Saturday, May 21, 2011

Field Day

I might not leave the house today. I haven't decided yet. All I am reminded of is my daddy who used to get so annoyed when I would sniffle instead of blowing my nose. Tennessee pollen is a bitch, and I would hate to be in public with this nose of mine right now. Surely my yarn friends love me enough to ignore my honking nose blowing, but I wouldn't go anywhere else today.

Yesterday was a great day, despite being outdoors from 9:00 until 1:40(which certainly didn't help my above mentioned situation). We have a teacher whose husband has cancer, and we did a Spring Fling as a fundraiser. It was like a little carnival on the regular middle school's football field. We had a dunking booth with teachers in it, a concession stand, and many different games. I was a bundle of nerves for several days before this event, because we typically have so much order and our students are monitored so closely. All I could picture was students sneaking off to fight, make out, break things, etc. I feel quite guilty now for having so little confidence in our students, because not one of those things happened. Instead, the students played the games we had set up, walked around with their friends, and even stopped to chat at my booth every now and then to keep me company. One guy would bring prizes he had won but didn't want and drop them into the bowl at my booth so that other kids could win them. I was amazed at it all, and my heart needed this boost as much as some of our students needed that little bit of freedom and relaxation time. A good time was had by all for a good cause.

Sunday, May 15, 2011

Stuck

Today I went to help a friend paint a room in her new house. It didn't start off well. Not ten minutes into it, I stepped off the stool and into the uncovered air conditioning vent. It scared me more than anything. I just have a little scrape with a knot under it on my shin. It could have been a lot worse. After I calmed down and put ice on it for a few minutes, we got to work. We listened to some music on Pandora and talked.

I guess the talking part has me stirred up. We talked about some people we mutually know and how their relationship is about to end. We also talked about our own past relationships. Sometimes when I start to think about my upcoming marriage (in December) I start to feel a bit nauseated. Not due to a lack of loving him or to having second thoughts, but just a sharp fear at the realization that it may or may not work. I try to put on my big girl panties and tell myself that if 50% of marriages in our country end in divorce, then we're golden because I already had one. It doesn't work. I don't know what will. Sometimes I hope that after we say our vows this feeling will just suddenly go away, but I don't think it will. I think I'll always be a little afraid that it could end. I can't decide if this is irrational or realistic.

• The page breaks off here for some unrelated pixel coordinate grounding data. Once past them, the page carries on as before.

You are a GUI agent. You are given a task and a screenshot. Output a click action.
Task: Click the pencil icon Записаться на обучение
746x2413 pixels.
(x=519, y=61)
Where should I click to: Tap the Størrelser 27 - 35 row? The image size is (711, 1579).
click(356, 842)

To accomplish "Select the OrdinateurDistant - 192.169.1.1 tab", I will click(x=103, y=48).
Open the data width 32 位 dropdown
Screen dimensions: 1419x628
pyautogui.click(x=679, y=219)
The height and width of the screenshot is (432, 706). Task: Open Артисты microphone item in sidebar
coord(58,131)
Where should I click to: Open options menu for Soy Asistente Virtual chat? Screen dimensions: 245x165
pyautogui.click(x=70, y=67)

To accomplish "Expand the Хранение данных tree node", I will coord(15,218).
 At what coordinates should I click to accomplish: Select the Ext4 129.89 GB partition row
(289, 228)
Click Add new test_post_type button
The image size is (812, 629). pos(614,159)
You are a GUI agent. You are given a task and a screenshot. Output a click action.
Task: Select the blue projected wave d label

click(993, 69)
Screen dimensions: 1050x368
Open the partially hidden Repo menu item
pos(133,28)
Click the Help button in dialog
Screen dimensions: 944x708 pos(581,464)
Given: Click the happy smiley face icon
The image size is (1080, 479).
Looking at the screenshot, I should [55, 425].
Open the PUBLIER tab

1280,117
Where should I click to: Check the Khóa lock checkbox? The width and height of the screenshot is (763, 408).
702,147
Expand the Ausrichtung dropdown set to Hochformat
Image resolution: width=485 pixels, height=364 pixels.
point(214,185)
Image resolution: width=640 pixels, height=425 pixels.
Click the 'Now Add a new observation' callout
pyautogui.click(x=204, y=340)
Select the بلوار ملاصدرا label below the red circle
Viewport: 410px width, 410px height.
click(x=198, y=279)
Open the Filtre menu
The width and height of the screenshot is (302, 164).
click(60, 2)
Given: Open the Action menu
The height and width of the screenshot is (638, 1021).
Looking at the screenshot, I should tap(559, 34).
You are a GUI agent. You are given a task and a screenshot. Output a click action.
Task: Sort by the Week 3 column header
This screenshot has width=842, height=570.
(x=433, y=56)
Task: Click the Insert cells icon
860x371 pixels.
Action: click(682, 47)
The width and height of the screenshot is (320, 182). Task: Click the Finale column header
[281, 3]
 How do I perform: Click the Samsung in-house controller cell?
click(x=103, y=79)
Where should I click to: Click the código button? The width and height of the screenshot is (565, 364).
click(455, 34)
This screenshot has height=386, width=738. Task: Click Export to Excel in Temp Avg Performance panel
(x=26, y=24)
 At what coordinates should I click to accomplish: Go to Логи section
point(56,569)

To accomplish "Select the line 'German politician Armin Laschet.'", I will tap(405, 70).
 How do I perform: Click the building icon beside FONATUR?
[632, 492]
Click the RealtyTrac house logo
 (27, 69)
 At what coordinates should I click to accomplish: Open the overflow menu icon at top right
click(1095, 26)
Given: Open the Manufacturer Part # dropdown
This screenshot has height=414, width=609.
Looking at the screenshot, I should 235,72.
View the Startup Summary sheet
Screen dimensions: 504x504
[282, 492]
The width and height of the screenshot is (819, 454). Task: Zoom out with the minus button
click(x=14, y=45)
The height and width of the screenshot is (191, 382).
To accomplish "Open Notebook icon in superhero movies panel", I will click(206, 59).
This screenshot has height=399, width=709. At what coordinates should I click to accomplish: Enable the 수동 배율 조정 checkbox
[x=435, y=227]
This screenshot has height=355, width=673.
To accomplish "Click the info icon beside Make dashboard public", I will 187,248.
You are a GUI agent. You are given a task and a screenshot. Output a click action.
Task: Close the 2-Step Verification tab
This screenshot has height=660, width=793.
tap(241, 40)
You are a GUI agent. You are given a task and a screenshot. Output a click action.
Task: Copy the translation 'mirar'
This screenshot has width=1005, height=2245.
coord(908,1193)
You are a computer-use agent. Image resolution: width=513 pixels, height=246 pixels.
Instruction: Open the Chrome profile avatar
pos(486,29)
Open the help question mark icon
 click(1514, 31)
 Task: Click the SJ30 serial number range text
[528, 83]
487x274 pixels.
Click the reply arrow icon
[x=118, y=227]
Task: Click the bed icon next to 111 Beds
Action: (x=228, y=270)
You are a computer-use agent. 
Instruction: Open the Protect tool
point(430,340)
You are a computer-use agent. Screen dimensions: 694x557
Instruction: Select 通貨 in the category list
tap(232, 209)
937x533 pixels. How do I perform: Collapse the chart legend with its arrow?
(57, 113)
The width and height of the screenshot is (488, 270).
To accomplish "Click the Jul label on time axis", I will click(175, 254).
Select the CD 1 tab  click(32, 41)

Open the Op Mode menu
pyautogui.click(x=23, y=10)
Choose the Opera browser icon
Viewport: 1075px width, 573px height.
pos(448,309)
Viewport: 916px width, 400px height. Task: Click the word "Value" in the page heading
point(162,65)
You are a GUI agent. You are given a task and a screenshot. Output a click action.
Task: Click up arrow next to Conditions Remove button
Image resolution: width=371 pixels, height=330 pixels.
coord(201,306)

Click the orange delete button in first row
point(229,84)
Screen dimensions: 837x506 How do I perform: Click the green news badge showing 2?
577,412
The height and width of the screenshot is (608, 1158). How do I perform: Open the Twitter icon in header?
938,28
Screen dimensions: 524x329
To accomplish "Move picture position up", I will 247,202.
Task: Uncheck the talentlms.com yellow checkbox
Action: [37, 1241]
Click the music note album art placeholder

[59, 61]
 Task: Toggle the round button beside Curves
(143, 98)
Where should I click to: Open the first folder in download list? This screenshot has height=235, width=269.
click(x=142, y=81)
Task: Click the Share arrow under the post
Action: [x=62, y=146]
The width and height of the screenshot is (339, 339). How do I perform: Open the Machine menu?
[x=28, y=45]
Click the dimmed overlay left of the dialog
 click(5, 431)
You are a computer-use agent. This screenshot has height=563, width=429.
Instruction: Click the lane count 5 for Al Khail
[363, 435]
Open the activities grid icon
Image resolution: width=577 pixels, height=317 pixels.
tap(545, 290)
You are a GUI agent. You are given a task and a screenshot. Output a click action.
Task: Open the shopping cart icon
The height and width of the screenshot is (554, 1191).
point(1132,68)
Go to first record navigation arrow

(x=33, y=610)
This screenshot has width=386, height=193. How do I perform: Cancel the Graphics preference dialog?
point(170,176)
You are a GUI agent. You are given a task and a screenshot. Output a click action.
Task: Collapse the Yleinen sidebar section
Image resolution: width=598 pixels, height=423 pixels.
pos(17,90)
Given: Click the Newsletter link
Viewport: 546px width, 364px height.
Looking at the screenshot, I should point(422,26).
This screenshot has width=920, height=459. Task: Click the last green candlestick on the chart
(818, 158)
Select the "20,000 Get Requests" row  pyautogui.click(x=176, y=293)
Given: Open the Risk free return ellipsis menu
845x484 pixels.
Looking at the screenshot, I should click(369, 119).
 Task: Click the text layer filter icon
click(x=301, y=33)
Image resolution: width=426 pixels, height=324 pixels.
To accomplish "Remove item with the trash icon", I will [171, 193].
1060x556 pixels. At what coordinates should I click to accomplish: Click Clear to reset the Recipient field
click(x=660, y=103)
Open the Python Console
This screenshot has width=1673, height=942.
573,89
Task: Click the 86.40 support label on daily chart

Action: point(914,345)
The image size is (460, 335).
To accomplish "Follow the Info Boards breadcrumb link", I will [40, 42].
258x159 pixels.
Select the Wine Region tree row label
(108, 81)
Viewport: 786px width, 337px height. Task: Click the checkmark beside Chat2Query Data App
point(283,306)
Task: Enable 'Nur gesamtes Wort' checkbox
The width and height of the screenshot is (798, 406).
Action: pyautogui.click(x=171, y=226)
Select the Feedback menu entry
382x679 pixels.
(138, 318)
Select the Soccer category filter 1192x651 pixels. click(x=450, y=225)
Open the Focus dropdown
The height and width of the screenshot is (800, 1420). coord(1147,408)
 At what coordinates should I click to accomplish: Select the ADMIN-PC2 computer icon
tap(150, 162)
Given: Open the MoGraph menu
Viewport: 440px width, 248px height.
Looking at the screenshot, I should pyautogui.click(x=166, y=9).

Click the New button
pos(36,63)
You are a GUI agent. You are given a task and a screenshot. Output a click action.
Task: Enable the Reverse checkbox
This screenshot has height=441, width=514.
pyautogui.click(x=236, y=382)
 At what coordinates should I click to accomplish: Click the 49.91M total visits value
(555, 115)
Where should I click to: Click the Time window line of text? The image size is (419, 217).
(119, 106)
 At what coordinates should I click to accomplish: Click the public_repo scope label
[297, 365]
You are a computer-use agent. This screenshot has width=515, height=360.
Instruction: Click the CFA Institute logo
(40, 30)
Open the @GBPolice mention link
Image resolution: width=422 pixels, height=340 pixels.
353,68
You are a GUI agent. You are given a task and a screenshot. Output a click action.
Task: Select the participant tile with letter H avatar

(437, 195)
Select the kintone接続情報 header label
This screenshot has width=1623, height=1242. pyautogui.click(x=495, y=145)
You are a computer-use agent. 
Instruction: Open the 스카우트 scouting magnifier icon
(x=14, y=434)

I do know that recently I've had more problems with anxiety, and that I think it's related to the time getting closer. I'm supposed to start knitting my wedding skirt and sweater when school is out, and that's only two weeks away. I hope that the knitting spree is a chance to meditate on positive thoughts and not worrisome ones. I think the increased anxiety also has to do with the fact that my ex and I are finally getting ready to put "our" house on the market. There is a sense that this is the very last tie that I have to him, and this causes me to grieve a little again over our failed marriage.

I can't put that into words right. I don't want it to sound like I want us to try things again. There's just this idea that we had a chance at something that should have been a lifetime together, and we both managed royally fuck it up. There is something to be said about learning from the mistakes I made, but nothing gets rid of the regret. Nothing.